The design challenge was to make walking, cycling, or choosing an electric scooter feel measurable, rewarding, and connected to a larger climate goal without turning the product into a dense environmental dashboard.
Visualizing carbon offset
The cube became the unit of understanding

The cube motif translated emissions into something users could picture. Instead of presenting only grams, charts, or abstract sustainability language, the product used a visual unit that could represent saved CO2, reward progress, and collective impact.
That visual language made the rest of the system easier to understand: activity creates savings, savings become cube points, and cube points show progress toward a more sustainable routine.
Dashboard
Weekly stats in a single view
The dashboard centralized weekly distance, time, and cube points so users could understand progress in one scan. The goal was to make impact visible without forcing people through split infographics or heavy reporting screens.
This single-view strategy supported the product's core behavior: return, check progress, and start another low-emission activity.

Activity tracker
Turning a commute into a deliberate choice
Users could choose walk, cycle, or other low-emission modes and immediately see the CO2 savings tied to that decision. The interaction reframed the commute as a repeatable contribution rather than a one-off activity.
The tracker balanced action and reflection: start the trip quickly, then return to evidence of what changed.

Rewards
Making sustainable action worth repeating

Cube points gave the system a lightweight game mechanic. The loop was intentionally simple: move sustainably, earn visible progress, unlock rewards, and return to improve the result.
Rewards also helped the product move beyond awareness.

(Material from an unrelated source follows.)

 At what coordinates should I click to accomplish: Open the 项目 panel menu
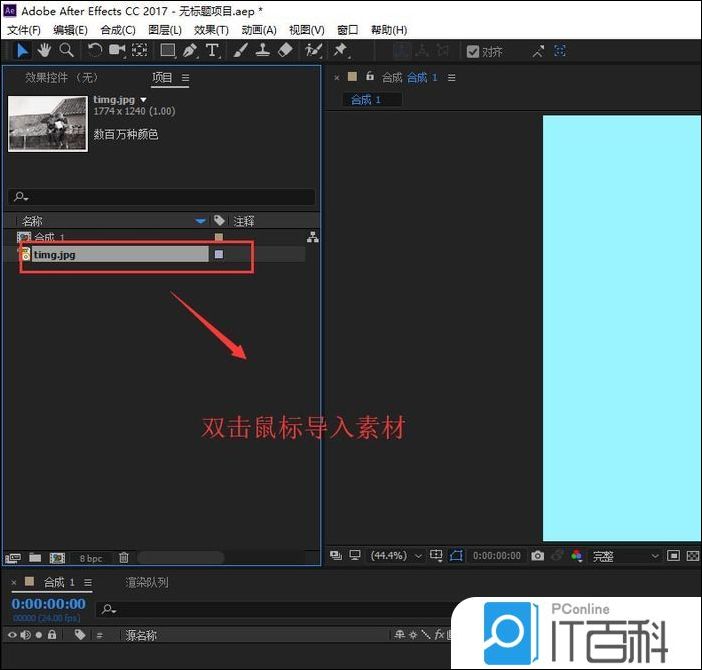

The app was not only explaining emissions; it was giving users a reason to choose a better transport behavior again.
Adaptive themes
Progress that changes the interface

Quambio's adaptive themes made progress visible outside a stats view. As users created more CO2-saving activities, the interface could shift visually, giving long-term use a sense of movement and accumulation.
This turned the brand system into feedback. The interface itself became a signal that the user's behavior was changing something.
Challenges
Shared goals without heavy social pressure
Group challenges created shared momentum around environmental goals. The design kept the mechanic lightweight so it supported commitment without making the app feel like a social feed.
Challenges were useful because sustainable behavior often benefits from social context. The system let users participate, compare impact, and contribute to a shared climate goal while keeping the core task focused.
Impact and press
Recognition without muddying the timeline
The Good Design recognition is from 2021; the 2023 date on the old Webflow page appears to be the portfolio archive/publish date, not the award year. The current portfolio should show the project as 2021 and use the duration field to clarify that it was later archived in 2023.
This matters because recognition is a proof point only when the timeline is clean. The case should connect the award and press coverage to the shipped product story, while keeping the contribution and date easy to verify.

Evidence
The motivation loop in screens
These screens show the product strategy in a compact loop: understand the CO2 metaphor, start a lower-emission activity, track the result, and return to build progress.



Reflection
What made the system stronger
The key move was treating sustainability as a product feedback problem. Once carbon savings became visible through a simple reward language, the product could connect daily movement to long-term motivation.
For portfolio representation, Quambio should lead with the cube metaphor and the action loop. The strongest case is not "we made a green app"; it is "we made invisible impact understandable enough to change behavior."